*Aim of the task:* Copy out the lines of the records below, starting at the line that contains "Choose the legend" and continuing through the end of the records, with both the first and last lines included.

[Records of target coordinates]
+++

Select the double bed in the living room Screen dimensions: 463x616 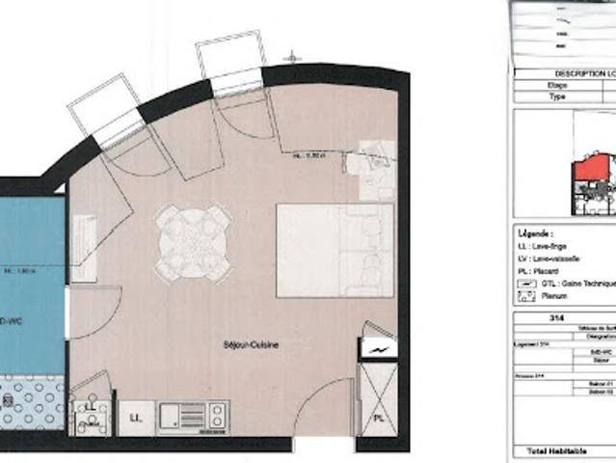tap(335, 249)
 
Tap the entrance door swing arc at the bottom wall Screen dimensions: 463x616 tap(323, 410)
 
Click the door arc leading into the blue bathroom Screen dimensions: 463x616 tap(92, 313)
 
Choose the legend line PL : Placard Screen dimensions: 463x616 tap(545, 271)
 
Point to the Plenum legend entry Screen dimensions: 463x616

+++

*Completed task:*
Choose the legend line PL : Placard Screen dimensions: 463x616 tap(545, 271)
 
Point to the Plenum legend entry Screen dimensions: 463x616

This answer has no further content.